Records from a data collection:
================

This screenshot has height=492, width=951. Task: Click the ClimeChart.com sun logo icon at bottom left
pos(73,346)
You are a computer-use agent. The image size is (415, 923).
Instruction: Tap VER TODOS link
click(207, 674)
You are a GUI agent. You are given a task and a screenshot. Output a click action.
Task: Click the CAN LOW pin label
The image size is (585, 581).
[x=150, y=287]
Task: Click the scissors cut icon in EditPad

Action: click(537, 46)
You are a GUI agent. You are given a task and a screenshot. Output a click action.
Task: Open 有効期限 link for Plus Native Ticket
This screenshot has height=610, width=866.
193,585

================

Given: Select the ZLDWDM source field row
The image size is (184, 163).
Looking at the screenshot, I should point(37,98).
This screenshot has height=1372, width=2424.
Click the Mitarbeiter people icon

================

Exercise description:
Retype the entries above exactly, but only from the line containing "Given: Select the ZLDWDM source field row" through the line containing "Click the Mitarbeiter people icon", both included.

Result:
Given: Select the ZLDWDM source field row
The image size is (184, 163).
Looking at the screenshot, I should point(37,98).
This screenshot has height=1372, width=2424.
Click the Mitarbeiter people icon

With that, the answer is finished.